Home Office request for evidence from care sponsor was “irrational”

Home Office request for evidence from care sponsor was “irrational”

In respect of an application by a care sector sponsor for Defined Certificates of Sponsorship, the High Court has ruled that it was “irrational” for the Home Office to require evidence of guaranteed hours contracts.

When looking to hire overseas workers, sponsor organisations must first request a Defined Certificate of Sponsorship (DCoS) in respect of each such worker. When submitting this request, the sponsor must provide certain details of the role, to confirm that it is eligible for sponsorship. The Home Office will then consider the request, and may require further evidence from the sponsor to determine whether the role is appropriate for sponsorship and whether there is a genuine vacancy to be filled.

The care sector has come under particular scrutiny from the Home Office in recent months, due to a minority of unscrupulous employers exploiting vulnerable migrant workers. You can read more about that here. As a result, DCoS requests from care sector sponsors are comparatively more likely to be met with a Home Office request for further evidence than, for example, sponsors in the IT or retail sectors.

In R (Hartford Care Group Ltd) v Secretary of State for the Home Department, care sector sponsor Hartford Care Group Ltd (“Hartford”) requested 70 DCoS for care workers. The Home Office responded with a request of its own, for additional information and evidence to demonstrate genuine vacancies. In particular, the Home Office required Hartford to provide copies of contracts evidencing a “guaranteed agreement to provide services”. While Hartford provided copies of their contracts with local authorities, the Home Office ultimately rejected the DCoS request on the grounds that these contracts did not confirm guaranteed working hours.

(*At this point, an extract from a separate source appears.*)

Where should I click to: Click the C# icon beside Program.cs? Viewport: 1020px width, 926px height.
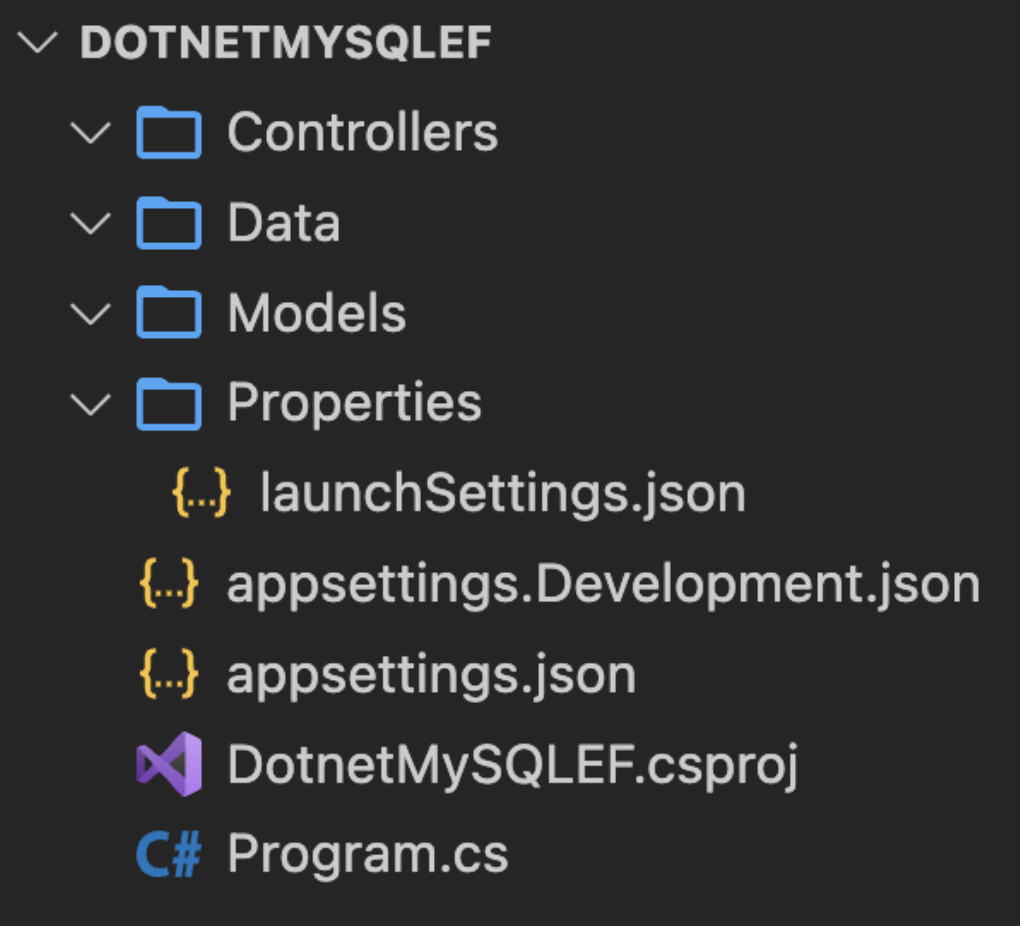(169, 856)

Hartford sought judicial review of the Home Office’s decision. The sponsor argued that the Immigration Rules say nothing about guaranteed hours contracts being required to show a genuine vacancy. Further, such contracts are not typical in the care sector, as these agreements between care providers and local authorities are designed to be flexible, to ensure that the sector can meet changing demand.

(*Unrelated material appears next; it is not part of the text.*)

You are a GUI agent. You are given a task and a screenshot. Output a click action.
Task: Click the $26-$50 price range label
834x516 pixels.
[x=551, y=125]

In their judgment, the High Court concurred that it was “irrational” for the Home Office to require care sponsors to provide guaranteed hours contracts, as “such contracts simply did not exist as standard contracts in the care sector”. It was therefore impossible for Hartford to provide such evidence, much as it would be for any other care sponsor, and their inability to do so should not have been relevant to determining whether there were genuine vacancies. As such, the High Court concluded that a care sponsor can have genuine vacancies without such contracts being place.

Care sponsors should now no longer be required to provide evidence of guaranteed hours contracts when making DCoS requests. Indeed, care sponsors who have had previous DCoS requests rejected, on the basis that they were unable to provide guarantee hours contracts, may now want to consider resubmitting these requests, following this judgment.

However, the scrutiny on the care sector remains intense, and care sponsors’ DCoS requests will doubtless continue to be met by comprehensive demands for evidence from the Home Office.

If you need support with your DCoS requests, or with managing your sponsor licence more generally, please do get in touch at [email protected]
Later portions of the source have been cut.